My thought is this is to spread some of the openness that cities like SF and
NYC (albeit at a much smaller level) have started.

------
hello_moto
Seems like they're trying to do the CFA project more like a "startup" style:

\- SF -> checked

\- Small team -> checked

\- 2.0 -> checked

\- Web (?) -> checked

\- Ramen wage -> checked

\- Tight deadline -> checked

\- Unknown requirements -> checked

Plus health benefit and travel tickets. Minus bureaucracy (probably).

I don't think it's a bad idea. If you were to work there and be successful in
1-2 projects, you would get the following benefits:

\- Connection with government agencies

\- Experience delivering govt/municipal public solution (portfolio)

\- Having stayed at SF for a while (maybe stationed yourself there)

\- Probably connection to the startup scenes there (if they go to meetups)
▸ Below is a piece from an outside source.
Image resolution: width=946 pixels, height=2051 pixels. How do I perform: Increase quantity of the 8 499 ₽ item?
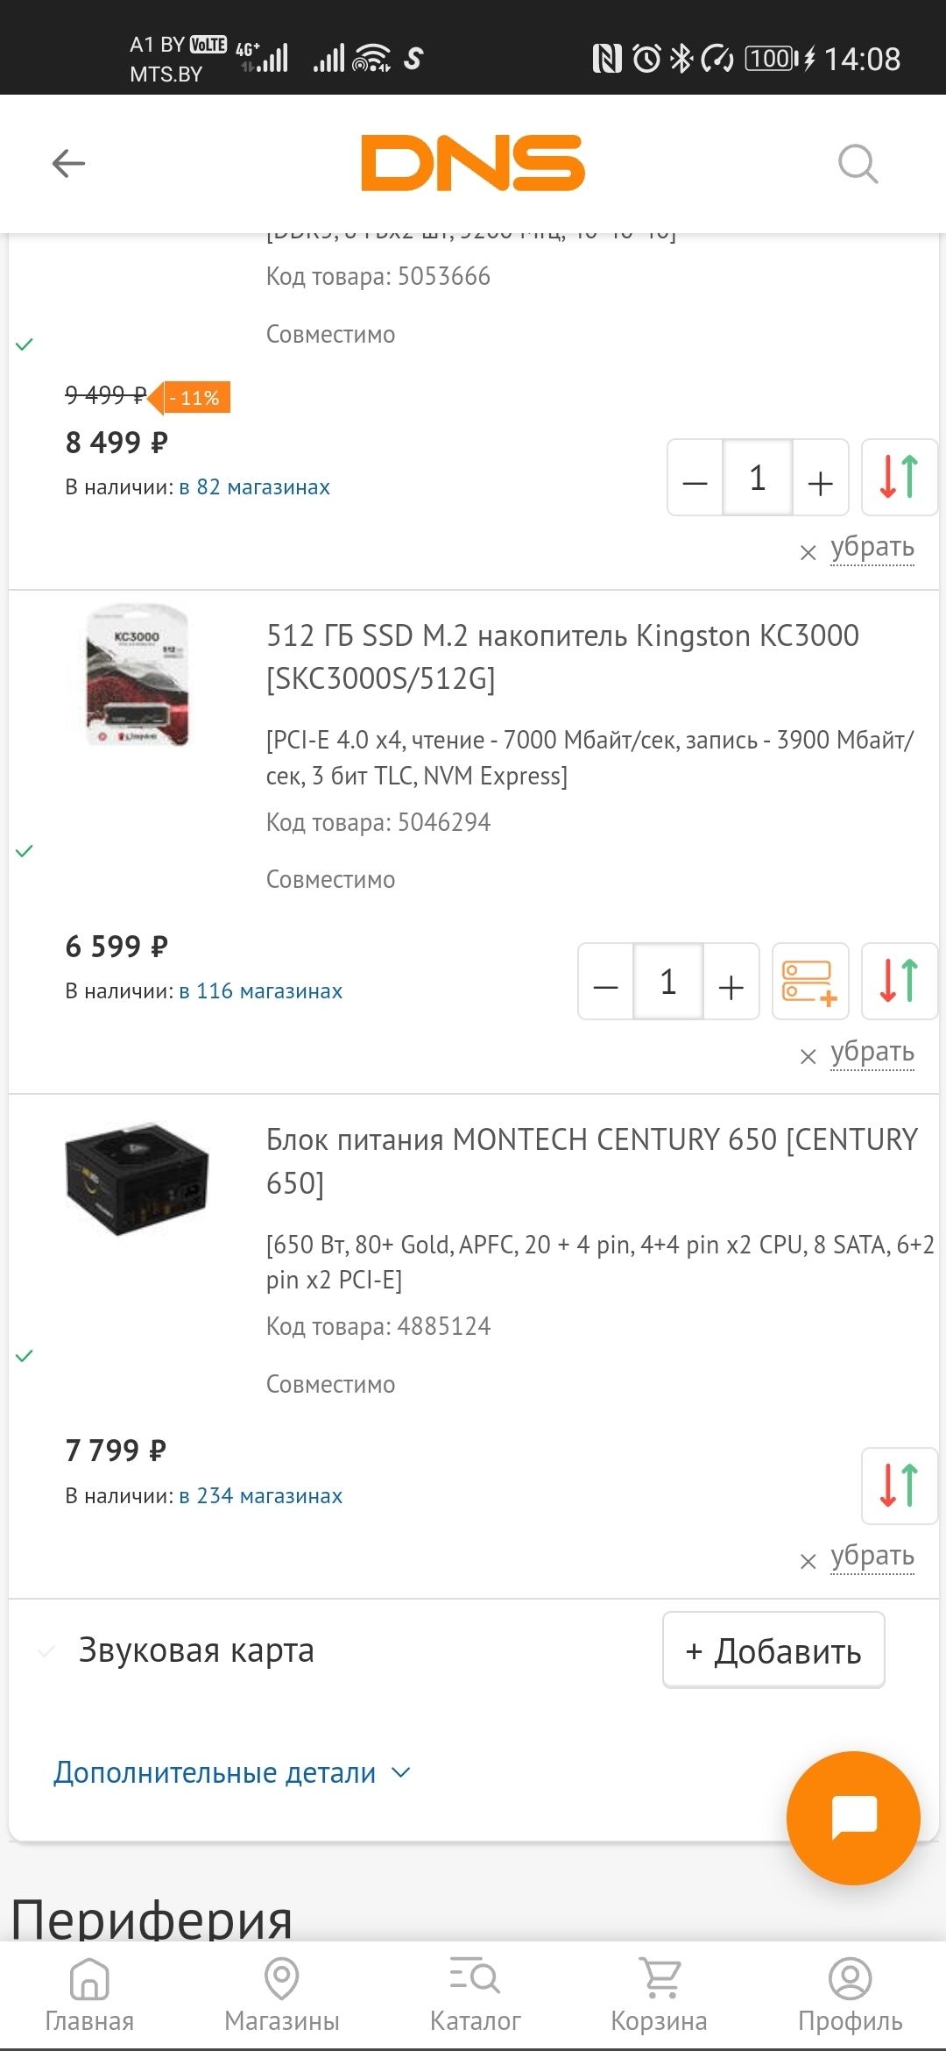[x=820, y=480]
You can join a startup afterward and get a bigger paycheck. Of course all of
these are probably more suitable for fresh-grad looking for an opportunity in
Silicon Valley.

------
aditya
This is a pretty amazing opportunity for anyone that wants to help fix cities.
$35k stipend + travel + health and a chance at writing code that has meaning
and helps fix a real problem. Will be interesting to see the kind of things
that get built (and if the bureaucracy is beaten!)

More info on the program here: <http://codeforamerica.org/become-a-fellow/>